Thomas Hare

Thomas Hare

Hare was said to have been 'conspicuous for great industry – to have wide interests in life and clearness of intellectual vision'. He was a member of the London-based Political Economy Club and the British Dictionary of National Biography says of him:

Hare's energies were concentrated in an attempt to devise a system which would secure proportional representation of all classes in the United Kingdom, including minorities in the House of Commons and other electoral assemblies.
His original electoral system ideas included making England one huge constituency (later he changed this to seven or eight hundred constituencies) and that each voter would sign and check his vote. By 1873, however, he had adapted his ideas to take account of the secret ballot.
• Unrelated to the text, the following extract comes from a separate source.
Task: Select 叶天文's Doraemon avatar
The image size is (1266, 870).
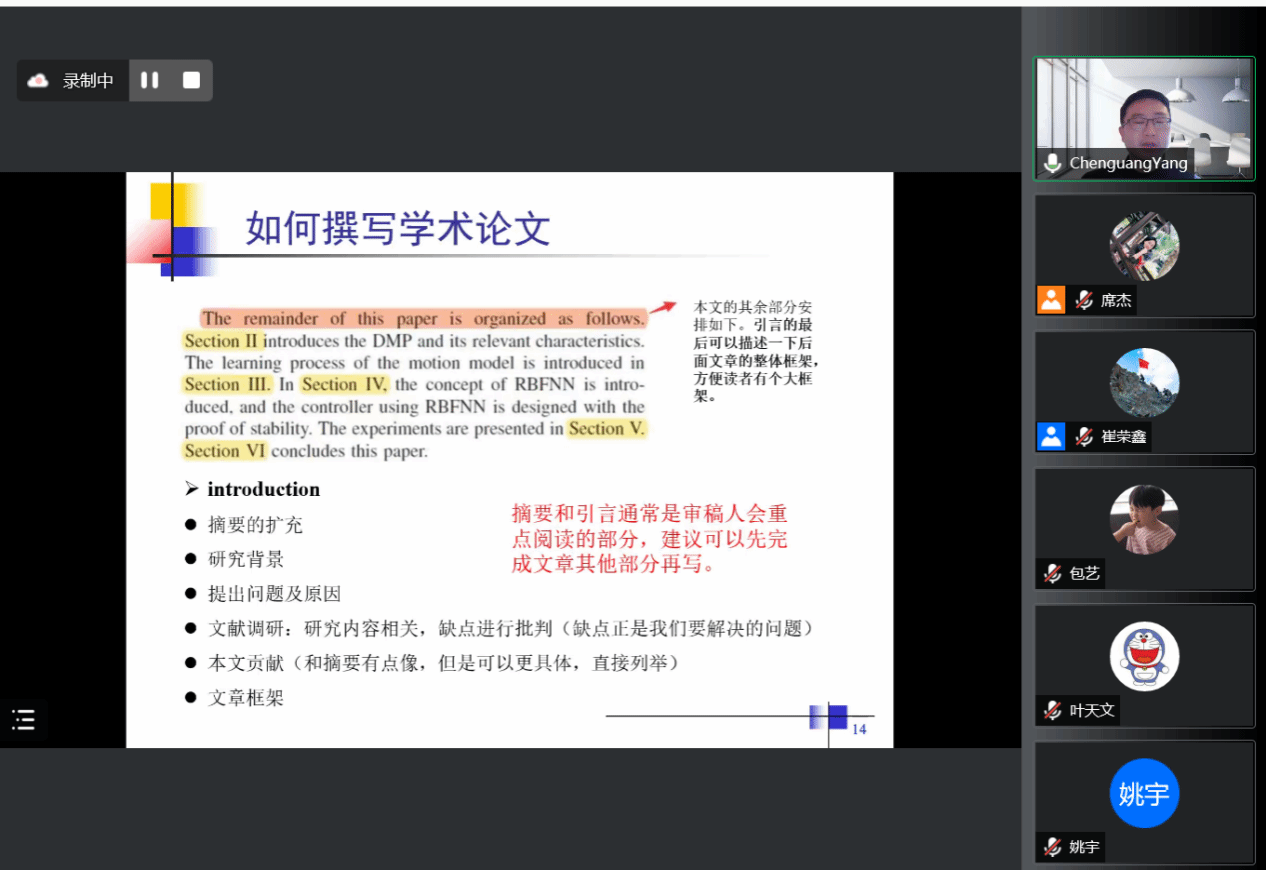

Under Hare's method, simply dividing the vote by the number of seats constituted the quota, and then the surplus was expected to be distributed 'at random'.

Hare's famous original work Machinery of Representation appeared in 1857 (in two editions)[2] and many editions of his equally famous Treatise on the Election of Representatives: Parliamentary and Municipal appeared between 1859 and 1873.[3] In the preface to the fourth edition he stated his belief that proportional representation would '... end the evils of corruption, violent discontent and restricted power of selection or voter choice'.[4] A great deal of writing on this theory developed and several societies were formed worldwide for its adoption, although Hare pointed out that his scheme was not meant to bear the title 'representation for minorities'. Moreover, he noted in the preface to his third edition a point that was to become a feature of Tasmanian politics:

Can it be supposed that the moment the electors are allowed a freedom of choice they will immediately be seized with a desire to vote for some distant candidate with whom they are unacquainted, rather than for those whom they know – who are near to them, whose speeches they have heard and who have personal recommendations to the favour and respect of the town and neighbourhood.
Finally, with the help of contemporaries such as John Stuart Mill and Catherine Helen Spence, Hare popularised the idea of proportional representation worldwide. The permanent recognition of his name in the Tasmanian system is perhaps appropriate despite little being left of his original proposals. His death in May 1891 occurred several years before the first use of proportional representation in Tasmania in 1897.

The former London headquarters of the Electoral Reform Society was named in his honour.